- Directed by: A.C. Tindsale
- Written by: A.C. Tinsdale
- Production company: Austral Photoplay Company
- Release dates: 2 March 1918 (premiere); 28 July 1919 (commercial release);
- Running time: 5 reels
- Country: Australia
- Languages: Silent film English intertitles
- Budget: £1,000

= The Laugh on Dad =

The Laugh on Dad is a 1918 comedy Australian silent film. It is considered a lost film.

==Plot==
John Forrest, aka Dad, is an ostrich farmer. His daughter Jean wants to marry Ralph Bond but Dad is opposed, so he devises a scene where a farmhand will dress as Jean and pretend to marry Ralph. Jean outwits him and the marriage goes ahead.

==Cast==
- Netta Lawson as Jean Forrest
- Johnson Weir as John Forrest
- May Morton as May
- Mrs Tinsdale as Mrs Dumpling
- Jules Olaff as Arthur Elliott
- Alwyn West as Jim
- Olaf Jensen as Ralph Bond
- Charles Clarke

==Production==
The film was the first production of the Austral Photoplay Company, run by film importer and entrepreneur A.C. Tinsdale. Finance was raised by means of public subscription, offering two shilling shares to the public; buying one hundred shares got you free motion picture tuition and a part in the film. Most of the cast paid to appear in the movie.

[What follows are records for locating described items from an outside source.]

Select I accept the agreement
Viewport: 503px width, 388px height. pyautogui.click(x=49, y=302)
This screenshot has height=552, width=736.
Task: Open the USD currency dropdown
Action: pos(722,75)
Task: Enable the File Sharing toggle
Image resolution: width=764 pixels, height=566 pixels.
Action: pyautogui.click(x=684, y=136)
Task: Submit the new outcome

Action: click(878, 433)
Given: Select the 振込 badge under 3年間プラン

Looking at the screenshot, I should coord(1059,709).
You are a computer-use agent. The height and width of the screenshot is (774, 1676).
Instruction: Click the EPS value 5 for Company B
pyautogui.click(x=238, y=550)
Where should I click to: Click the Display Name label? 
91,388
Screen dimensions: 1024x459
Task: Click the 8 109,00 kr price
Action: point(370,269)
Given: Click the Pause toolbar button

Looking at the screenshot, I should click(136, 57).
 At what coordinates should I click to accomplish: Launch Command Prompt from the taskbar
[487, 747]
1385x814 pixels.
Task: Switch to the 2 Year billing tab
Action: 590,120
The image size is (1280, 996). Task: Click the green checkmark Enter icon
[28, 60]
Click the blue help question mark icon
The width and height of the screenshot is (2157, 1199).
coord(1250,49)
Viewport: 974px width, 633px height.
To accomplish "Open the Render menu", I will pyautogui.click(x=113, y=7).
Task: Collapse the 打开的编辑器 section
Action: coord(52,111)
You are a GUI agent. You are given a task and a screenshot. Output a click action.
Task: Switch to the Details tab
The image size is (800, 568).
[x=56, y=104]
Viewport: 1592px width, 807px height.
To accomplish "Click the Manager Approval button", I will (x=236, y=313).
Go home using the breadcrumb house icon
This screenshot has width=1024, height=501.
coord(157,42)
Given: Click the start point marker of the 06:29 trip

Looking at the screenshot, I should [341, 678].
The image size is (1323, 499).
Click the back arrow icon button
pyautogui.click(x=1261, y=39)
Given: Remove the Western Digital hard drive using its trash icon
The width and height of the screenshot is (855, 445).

The movie was shot at a real life ostrich farm in South Head.

==Release==
The film had trouble securing bookings but the same method of raising finance was used to find production of a sequel, Dad Becomes a Grandad (1918).

Tinsdale was later sued by an investor for not paying out his obligations under the film and settled out of court.